Start of Working data

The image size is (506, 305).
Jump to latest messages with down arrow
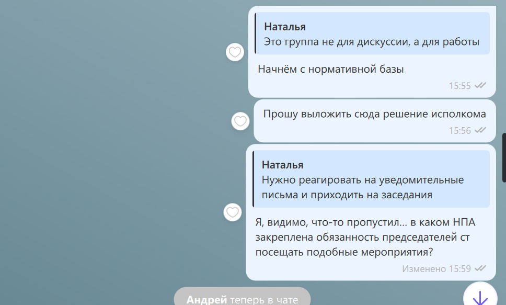click(480, 297)
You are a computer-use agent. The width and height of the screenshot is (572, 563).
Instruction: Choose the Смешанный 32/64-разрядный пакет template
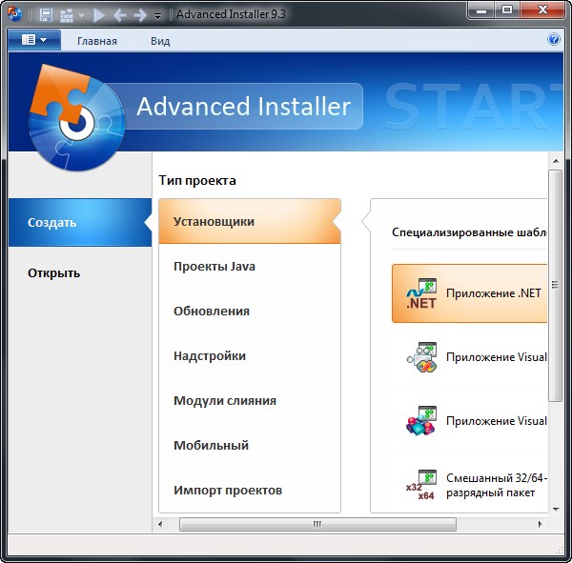470,485
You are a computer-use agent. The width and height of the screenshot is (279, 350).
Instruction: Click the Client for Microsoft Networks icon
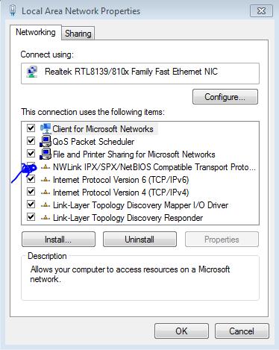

End of Working data

## Directions for this task
What is needed is an exact reprint of every entry, pictures excluded.

## Task result
The image size is (506, 305).
Jump to latest messages with down arrow
click(480, 297)
You are a computer-use agent. The width and height of the screenshot is (572, 563).
Instruction: Choose the Смешанный 32/64-разрядный пакет template
470,485
You are a computer-use agent. The width and height of the screenshot is (279, 350).
Instruction: Click the Client for Microsoft Networks icon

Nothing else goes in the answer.